Сталин, сощурясь, глядел от стола. Давно привыкнув к бесспорному согласию окружающих со своим мнением, как к норме, он иногда позволял очень немногим из приближенных людей высказывать личное, особое мнение, и ответ Бессонова напомнил ему одного из представителей Ставки, который подчас и раздражал его, и вместе необходим был своей настойчивой безбоязненной прямотой при решении оперативных вопросов. Но опытная проницательность, изумлявшая всех твердой точностью в оценке обстановки, приучила Сталина верить в безошибочность собственных суждений; и он высказывал их без колебаний.
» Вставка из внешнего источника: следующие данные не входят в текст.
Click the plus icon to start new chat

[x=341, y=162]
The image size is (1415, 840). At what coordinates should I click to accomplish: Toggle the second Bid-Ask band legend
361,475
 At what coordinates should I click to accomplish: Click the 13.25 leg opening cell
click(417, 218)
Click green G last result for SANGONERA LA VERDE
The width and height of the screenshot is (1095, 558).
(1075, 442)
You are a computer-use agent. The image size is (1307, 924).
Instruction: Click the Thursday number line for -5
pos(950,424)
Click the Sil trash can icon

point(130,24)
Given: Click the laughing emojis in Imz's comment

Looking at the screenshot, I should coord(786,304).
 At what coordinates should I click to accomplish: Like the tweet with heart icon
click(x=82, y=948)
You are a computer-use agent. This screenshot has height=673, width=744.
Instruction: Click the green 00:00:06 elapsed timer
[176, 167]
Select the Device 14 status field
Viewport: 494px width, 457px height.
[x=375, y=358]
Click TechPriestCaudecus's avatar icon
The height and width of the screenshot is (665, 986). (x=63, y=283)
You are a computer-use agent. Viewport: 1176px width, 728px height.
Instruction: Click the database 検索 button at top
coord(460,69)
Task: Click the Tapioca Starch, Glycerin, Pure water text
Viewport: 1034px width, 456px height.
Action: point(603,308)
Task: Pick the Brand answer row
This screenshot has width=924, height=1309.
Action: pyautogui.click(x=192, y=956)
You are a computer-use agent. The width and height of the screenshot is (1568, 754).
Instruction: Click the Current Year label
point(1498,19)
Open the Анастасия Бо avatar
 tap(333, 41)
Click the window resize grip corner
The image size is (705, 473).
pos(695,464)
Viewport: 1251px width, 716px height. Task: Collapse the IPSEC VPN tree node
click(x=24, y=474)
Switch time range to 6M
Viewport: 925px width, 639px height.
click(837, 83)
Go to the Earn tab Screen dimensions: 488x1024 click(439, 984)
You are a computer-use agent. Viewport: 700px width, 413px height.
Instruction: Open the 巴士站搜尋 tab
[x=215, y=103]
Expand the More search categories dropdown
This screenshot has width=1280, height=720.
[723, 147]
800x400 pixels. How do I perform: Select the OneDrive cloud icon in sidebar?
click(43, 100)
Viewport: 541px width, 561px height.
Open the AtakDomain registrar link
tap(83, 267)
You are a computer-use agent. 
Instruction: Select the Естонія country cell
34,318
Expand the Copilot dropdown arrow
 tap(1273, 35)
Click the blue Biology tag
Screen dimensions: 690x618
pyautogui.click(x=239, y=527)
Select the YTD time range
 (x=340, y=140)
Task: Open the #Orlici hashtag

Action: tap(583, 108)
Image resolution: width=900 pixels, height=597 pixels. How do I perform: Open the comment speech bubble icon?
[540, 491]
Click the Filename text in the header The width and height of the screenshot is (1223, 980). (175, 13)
— Понимаю, товарищ Бессонов… Ваши сомнения, по-видимому, относились к судьбам некоторых военачальников, которых мы в свое время наказали?
— Это только моя точка зрения, товарищ Сталин, — ответил Бессонов, еще ближе придвигаясь к ледяному ветру, губительно подувшему по лицу, по ногам; и, ответив так, поняв, что Сталин заставил его сказать о том, о чем не думал говорить, добавил с поразившим его самого спокойствием: — Эта точка зрения сложилась потому, что мне пришлось служить с некоторыми военачальниками, впоследствии ставшими жертвой клеветы. Я в этом уверен, товарищ Сталин…
Сталин положил и оттолкнул в сторону трубку на столе как нечто постороннее, мешающее ему, заговорил бесстрастно:
— Мне известны такого рода сомнения. Борьба — суровая вещь. Но многие из тех, в ком мы тогда сомневались, — люди с потенциальной душонкой Власова. Перегибы и ошибки давно исправили. Рокоссовский и Толбухин успешно воюют под Сталинградом…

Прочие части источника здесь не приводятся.